Your objective: Extract every line of the data below and reproduce each one word for word, without any changes.

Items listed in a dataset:
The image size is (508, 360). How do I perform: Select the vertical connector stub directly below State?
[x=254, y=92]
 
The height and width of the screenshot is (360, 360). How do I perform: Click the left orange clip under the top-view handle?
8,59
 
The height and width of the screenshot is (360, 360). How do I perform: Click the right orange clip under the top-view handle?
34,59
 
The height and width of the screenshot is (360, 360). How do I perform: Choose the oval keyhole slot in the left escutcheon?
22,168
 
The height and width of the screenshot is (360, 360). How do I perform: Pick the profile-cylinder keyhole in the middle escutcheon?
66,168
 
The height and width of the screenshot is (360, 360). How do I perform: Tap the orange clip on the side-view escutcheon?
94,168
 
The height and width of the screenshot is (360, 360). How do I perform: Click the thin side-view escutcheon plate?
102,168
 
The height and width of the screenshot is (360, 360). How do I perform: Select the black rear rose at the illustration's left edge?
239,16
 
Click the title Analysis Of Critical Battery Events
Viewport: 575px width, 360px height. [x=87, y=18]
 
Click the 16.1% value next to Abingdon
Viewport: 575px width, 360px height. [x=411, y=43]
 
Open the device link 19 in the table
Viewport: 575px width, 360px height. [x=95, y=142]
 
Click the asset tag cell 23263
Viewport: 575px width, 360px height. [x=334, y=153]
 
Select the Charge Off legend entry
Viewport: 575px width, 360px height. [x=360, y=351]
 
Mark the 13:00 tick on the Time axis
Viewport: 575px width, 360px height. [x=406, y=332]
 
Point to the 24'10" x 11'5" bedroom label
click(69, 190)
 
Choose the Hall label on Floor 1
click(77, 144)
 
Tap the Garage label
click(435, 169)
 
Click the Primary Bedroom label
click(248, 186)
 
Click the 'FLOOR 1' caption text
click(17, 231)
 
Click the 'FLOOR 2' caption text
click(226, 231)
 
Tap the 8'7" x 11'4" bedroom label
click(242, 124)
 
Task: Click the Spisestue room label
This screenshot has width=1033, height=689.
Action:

Solution below:
The image size is (508, 360). How do I perform: Select the vertical connector stub directly below State?
[x=254, y=92]
 
The height and width of the screenshot is (360, 360). How do I perform: Click the left orange clip under the top-view handle?
8,59
 
The height and width of the screenshot is (360, 360). How do I perform: Click the right orange clip under the top-view handle?
34,59
 
The height and width of the screenshot is (360, 360). How do I perform: Choose the oval keyhole slot in the left escutcheon?
22,168
 
The height and width of the screenshot is (360, 360). How do I perform: Pick the profile-cylinder keyhole in the middle escutcheon?
66,168
 
The height and width of the screenshot is (360, 360). How do I perform: Tap the orange clip on the side-view escutcheon?
94,168
 
The height and width of the screenshot is (360, 360). How do I perform: Click the thin side-view escutcheon plate?
102,168
 
The height and width of the screenshot is (360, 360). How do I perform: Select the black rear rose at the illustration's left edge?
239,16
 
Click the title Analysis Of Critical Battery Events
Viewport: 575px width, 360px height. [x=87, y=18]
 
Click the 16.1% value next to Abingdon
Viewport: 575px width, 360px height. [x=411, y=43]
 
Open the device link 19 in the table
Viewport: 575px width, 360px height. [x=95, y=142]
 
Click the asset tag cell 23263
Viewport: 575px width, 360px height. [x=334, y=153]
 
Select the Charge Off legend entry
Viewport: 575px width, 360px height. [x=360, y=351]
 
Mark the 13:00 tick on the Time axis
Viewport: 575px width, 360px height. [x=406, y=332]
 
Point to the 24'10" x 11'5" bedroom label
click(69, 190)
 
Choose the Hall label on Floor 1
click(77, 144)
 
Tap the Garage label
click(435, 169)
 
Click the Primary Bedroom label
click(248, 186)
 
Click the 'FLOOR 1' caption text
click(17, 231)
 
Click the 'FLOOR 2' caption text
click(226, 231)
 
Tap the 8'7" x 11'4" bedroom label
click(242, 124)
 
Task: Click the Spisestue room label
This screenshot has width=1033, height=689.
Action:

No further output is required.